### EXERCISE TASKS
A. According to the Open Past Midnight blog post, which database does Rails 2.0 now use by default?
B. Continue the Open Past Midnight blog post from where it stops.

== GIVEN PASSAGE

That said, we’re transitioning the Open Past Midnight project to Rails since we’ll need to be dealing with our own database. I’ve already got Evan set up with the dev environment. Then again, he’s running Leopard, so it took all of 5 minutes. The other teammates all use Winblows, so it might take some extra time. Either way, I am eternally grateful that Rails 2.0 now uses SQLite as the default DB. No longer will I need to take time to explain MySQL privilege tables to my classmates when all they want to do is some basic development.
More to come in later posts, but we’re still going to try and deploy this project on Dreamhost. Since it’s hardly a commercial endeavor, I’m not as worried about DH’s poor Rails support. It will be interesting though to see how far they have (or have not) come.
3 Feb
Due to some slight difficulties in acquiring the needed domain name, our COGS group has changed its name to Open Past Midnight. We’ve been working on some paper-prototypes for the site layout. Vivien found a very cool possible technology for generating heatmaps called gheat. Given the implementation, I don’t think it will be directly usable for our project, but it does lend some great ideas. There might be parts that we can yank out and use. We’ll see.

====
== DATA SECTION

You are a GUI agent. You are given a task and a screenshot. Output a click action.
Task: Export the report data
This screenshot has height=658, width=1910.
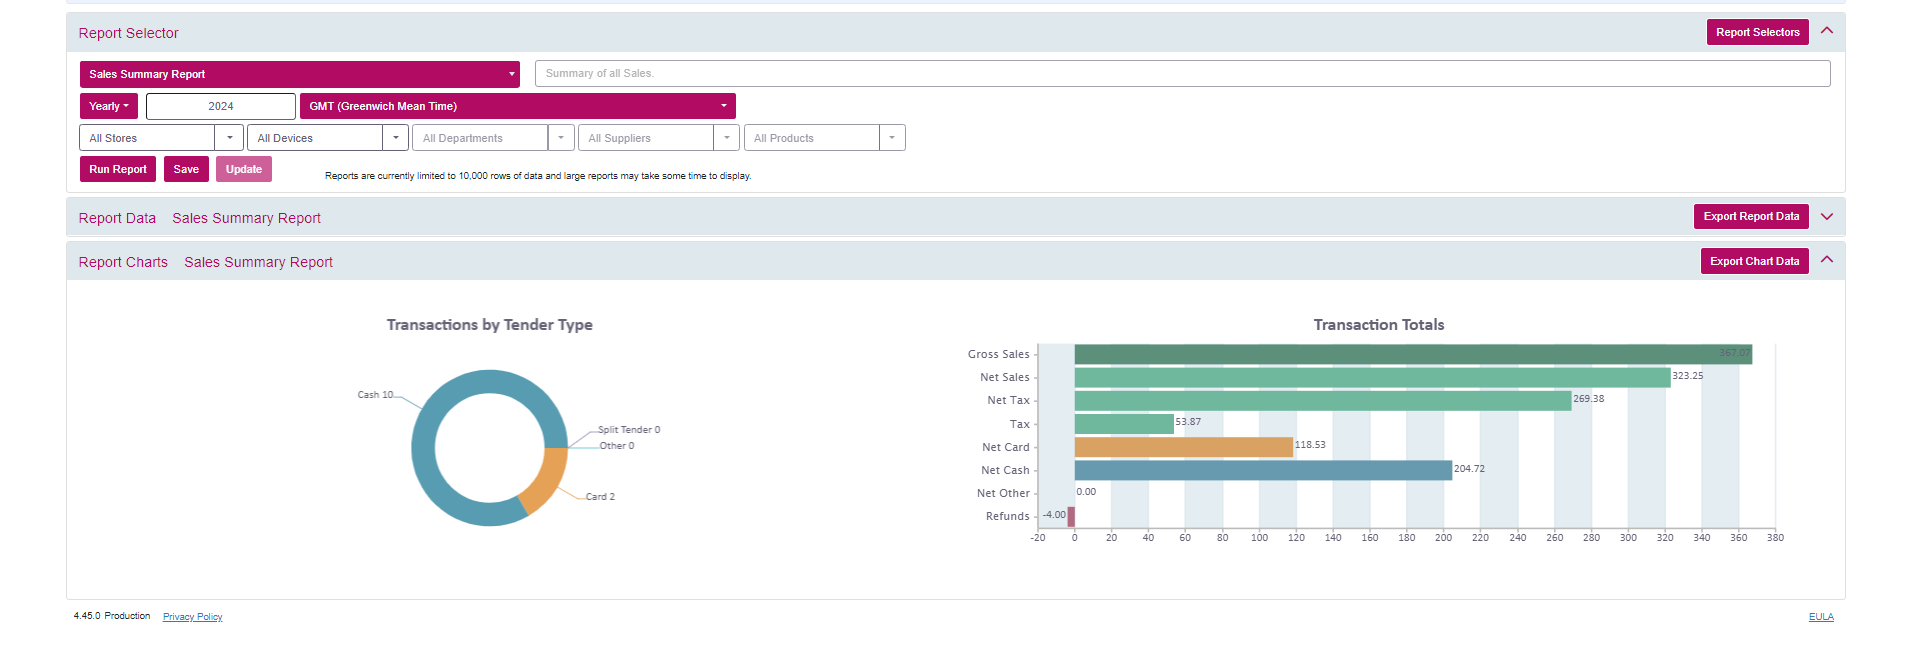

====

### RESPONSES PER TASK
A. SQLite

B.
I’ve also been working a lot on the server-side systems we need to make this project run smoothly, both in development and production. Just as with Rails, Capistrano is my friend. I’ve almost got it working for this project, even though we’re likely to do any back-end code in PHP.
Also, it turns out that Google will pay you to submit verified listings of local businesses. They call it their Business Referral Representative program. If we’re lucky, we can get into the program and get paid for doing all the data gathering we would anyway. More to come.